Task instructions: Please write out exactly the lines of the data below from the line holding "Where should I click to: Click the log" through the line holding "Focus the Find clusters by name field", and leave out the rest.

───── Material for this exercise ─────

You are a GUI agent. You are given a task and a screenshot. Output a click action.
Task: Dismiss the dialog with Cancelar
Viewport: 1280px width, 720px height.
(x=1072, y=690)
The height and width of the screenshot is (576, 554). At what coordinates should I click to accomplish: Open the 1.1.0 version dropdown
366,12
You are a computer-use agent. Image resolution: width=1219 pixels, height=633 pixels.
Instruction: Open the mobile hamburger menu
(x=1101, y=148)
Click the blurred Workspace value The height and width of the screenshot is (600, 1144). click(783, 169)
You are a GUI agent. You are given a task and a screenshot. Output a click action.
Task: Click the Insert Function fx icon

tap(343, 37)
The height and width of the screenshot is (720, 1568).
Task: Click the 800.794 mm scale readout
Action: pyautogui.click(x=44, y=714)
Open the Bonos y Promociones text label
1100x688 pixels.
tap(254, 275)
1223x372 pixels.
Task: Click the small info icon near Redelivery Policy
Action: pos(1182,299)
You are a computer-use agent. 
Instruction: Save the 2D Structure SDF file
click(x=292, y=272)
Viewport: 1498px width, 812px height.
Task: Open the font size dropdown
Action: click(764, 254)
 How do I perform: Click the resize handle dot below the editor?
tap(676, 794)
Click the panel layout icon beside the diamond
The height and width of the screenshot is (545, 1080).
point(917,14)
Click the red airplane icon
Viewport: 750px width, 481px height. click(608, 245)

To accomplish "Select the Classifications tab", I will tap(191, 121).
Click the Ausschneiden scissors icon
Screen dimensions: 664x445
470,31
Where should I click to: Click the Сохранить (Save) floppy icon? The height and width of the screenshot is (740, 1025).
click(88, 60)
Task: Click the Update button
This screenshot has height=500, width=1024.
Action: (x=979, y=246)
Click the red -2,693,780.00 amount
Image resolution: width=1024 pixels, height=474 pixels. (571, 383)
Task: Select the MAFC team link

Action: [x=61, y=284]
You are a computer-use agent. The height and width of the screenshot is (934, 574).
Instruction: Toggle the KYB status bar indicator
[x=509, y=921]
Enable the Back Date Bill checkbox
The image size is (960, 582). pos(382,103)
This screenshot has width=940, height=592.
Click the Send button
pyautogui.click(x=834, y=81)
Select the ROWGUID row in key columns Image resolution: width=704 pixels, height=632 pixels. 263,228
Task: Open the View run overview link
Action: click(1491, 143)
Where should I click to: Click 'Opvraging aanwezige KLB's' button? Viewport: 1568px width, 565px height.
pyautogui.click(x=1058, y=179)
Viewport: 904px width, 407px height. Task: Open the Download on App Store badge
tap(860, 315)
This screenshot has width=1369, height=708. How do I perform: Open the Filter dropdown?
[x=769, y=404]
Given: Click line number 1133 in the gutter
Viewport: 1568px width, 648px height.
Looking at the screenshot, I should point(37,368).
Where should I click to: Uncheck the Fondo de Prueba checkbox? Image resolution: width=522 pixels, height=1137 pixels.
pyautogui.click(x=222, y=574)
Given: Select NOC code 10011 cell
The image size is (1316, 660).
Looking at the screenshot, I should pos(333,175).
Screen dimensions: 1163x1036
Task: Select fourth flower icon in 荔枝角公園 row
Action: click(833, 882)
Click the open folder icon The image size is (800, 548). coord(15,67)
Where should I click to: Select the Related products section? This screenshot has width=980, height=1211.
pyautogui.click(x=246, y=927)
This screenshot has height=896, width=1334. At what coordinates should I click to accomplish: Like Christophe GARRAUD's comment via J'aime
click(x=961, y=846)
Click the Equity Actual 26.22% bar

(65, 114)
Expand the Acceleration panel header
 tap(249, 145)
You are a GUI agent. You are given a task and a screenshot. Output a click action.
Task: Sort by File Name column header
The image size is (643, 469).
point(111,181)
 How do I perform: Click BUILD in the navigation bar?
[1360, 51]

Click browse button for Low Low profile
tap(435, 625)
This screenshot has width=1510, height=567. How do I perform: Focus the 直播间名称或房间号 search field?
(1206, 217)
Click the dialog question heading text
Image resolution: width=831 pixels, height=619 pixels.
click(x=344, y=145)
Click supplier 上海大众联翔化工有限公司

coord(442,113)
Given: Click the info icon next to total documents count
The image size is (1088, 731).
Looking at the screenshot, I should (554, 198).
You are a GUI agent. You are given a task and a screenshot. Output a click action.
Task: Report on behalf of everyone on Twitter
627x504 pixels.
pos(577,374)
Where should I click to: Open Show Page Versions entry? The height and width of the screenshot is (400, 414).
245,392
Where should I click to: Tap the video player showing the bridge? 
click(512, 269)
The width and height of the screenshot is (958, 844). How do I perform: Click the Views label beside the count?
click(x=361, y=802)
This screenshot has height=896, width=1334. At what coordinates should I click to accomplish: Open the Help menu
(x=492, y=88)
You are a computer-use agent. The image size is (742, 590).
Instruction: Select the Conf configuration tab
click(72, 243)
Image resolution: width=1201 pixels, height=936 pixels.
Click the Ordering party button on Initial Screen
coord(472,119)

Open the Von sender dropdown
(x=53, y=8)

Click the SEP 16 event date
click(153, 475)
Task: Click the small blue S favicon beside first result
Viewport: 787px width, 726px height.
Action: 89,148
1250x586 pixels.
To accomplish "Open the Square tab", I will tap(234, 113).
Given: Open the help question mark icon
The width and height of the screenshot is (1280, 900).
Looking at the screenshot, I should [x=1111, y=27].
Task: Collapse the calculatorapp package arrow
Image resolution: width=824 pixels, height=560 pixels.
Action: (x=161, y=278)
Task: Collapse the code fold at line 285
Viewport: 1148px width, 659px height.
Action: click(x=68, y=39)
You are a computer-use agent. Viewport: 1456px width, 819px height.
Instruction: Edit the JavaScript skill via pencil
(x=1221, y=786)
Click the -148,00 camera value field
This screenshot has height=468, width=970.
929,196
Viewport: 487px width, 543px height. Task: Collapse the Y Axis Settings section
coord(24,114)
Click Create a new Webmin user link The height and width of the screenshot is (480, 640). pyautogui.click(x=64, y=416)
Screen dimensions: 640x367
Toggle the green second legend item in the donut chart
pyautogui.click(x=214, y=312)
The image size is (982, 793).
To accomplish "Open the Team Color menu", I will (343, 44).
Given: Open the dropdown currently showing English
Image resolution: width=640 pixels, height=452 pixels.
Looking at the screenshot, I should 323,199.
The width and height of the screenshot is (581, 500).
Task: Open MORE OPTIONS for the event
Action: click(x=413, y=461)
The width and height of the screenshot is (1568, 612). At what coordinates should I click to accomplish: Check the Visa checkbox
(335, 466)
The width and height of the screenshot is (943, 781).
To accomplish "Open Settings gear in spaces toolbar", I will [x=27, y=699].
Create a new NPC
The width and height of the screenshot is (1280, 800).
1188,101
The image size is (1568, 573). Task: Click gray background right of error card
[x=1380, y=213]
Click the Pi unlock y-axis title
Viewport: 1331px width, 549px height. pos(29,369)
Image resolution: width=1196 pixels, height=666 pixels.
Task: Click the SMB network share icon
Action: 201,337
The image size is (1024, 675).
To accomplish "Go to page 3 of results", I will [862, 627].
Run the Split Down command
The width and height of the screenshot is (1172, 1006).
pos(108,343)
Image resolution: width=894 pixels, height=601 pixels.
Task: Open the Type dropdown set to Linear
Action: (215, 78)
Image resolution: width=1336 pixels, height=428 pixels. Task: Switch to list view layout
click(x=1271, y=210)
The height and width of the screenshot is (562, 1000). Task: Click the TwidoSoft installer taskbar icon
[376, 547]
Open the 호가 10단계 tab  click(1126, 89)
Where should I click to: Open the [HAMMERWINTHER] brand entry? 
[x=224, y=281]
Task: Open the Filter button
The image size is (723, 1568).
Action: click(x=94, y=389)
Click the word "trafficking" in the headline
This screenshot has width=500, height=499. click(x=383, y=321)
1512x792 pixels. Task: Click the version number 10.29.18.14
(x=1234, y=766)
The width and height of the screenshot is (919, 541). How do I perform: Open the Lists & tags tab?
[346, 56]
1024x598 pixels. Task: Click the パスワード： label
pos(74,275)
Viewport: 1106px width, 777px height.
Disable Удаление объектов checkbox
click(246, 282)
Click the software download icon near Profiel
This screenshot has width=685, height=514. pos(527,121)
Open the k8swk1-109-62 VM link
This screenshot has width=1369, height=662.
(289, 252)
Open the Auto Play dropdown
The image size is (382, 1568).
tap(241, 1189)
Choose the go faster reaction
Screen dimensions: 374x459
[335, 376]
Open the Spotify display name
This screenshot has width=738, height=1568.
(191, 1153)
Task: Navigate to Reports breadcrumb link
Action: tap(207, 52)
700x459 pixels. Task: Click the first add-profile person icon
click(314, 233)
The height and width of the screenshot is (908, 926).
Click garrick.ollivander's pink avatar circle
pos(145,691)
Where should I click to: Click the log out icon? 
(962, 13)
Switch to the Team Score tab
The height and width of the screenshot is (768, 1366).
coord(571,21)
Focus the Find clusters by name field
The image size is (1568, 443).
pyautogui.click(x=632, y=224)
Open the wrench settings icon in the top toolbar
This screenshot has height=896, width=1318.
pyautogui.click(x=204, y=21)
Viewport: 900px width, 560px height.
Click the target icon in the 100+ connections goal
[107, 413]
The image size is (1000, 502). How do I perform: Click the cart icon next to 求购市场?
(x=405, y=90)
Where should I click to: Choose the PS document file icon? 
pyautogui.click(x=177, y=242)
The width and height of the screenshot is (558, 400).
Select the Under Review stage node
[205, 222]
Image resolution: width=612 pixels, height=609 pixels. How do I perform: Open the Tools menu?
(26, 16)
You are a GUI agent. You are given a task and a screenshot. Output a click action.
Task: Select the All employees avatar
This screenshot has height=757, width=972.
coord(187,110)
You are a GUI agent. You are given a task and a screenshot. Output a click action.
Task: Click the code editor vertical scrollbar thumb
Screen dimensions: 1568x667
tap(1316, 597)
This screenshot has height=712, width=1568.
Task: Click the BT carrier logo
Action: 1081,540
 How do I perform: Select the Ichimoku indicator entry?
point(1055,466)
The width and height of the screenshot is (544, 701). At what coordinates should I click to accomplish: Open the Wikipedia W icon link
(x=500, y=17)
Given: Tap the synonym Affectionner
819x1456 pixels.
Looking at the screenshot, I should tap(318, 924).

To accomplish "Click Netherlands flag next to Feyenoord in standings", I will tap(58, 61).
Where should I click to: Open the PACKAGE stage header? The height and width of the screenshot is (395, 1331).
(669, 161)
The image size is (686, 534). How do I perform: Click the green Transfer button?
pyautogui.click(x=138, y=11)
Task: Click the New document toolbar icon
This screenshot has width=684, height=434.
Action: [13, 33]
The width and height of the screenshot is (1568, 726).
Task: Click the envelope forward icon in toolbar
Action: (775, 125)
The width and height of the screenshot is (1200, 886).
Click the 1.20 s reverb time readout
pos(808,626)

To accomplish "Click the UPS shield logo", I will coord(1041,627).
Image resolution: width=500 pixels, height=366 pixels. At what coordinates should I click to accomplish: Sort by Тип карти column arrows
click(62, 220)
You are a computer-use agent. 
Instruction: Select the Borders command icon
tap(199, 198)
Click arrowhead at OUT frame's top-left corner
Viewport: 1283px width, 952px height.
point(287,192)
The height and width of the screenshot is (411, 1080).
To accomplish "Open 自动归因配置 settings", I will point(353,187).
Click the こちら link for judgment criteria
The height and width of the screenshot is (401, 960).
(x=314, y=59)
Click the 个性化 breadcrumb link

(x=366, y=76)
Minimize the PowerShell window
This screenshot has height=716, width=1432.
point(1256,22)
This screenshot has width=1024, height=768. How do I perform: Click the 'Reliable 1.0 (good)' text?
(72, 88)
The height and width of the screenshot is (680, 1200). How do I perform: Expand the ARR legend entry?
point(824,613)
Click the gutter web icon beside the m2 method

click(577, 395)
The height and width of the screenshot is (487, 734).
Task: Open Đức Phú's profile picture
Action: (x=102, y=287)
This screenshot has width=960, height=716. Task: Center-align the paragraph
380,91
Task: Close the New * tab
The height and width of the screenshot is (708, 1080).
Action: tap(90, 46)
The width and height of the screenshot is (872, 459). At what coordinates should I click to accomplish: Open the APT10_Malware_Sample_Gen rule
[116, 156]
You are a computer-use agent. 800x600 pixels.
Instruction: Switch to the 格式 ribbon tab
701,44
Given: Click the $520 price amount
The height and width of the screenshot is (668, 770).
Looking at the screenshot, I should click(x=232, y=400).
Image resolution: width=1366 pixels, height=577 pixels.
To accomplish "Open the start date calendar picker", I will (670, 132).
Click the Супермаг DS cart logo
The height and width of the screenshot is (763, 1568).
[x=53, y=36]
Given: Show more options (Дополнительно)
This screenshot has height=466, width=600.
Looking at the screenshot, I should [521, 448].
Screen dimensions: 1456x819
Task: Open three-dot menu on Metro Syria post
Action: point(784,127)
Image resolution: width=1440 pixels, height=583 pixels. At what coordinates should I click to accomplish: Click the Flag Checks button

─────

Result:
Where should I click to: Click the log out icon? 
(962, 13)
Switch to the Team Score tab
The height and width of the screenshot is (768, 1366).
coord(571,21)
Focus the Find clusters by name field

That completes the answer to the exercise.